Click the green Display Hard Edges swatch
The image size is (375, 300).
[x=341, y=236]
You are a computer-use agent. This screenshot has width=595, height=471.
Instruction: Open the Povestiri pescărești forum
____
■ **Activity**
The output consists solely of the lines from the line that contains "You are a computer-use" through the final line of the data.

■ **Written response**
You are a computer-use agent. This screenshot has width=595, height=471.
Instruction: Open the Povestiri pescărești forum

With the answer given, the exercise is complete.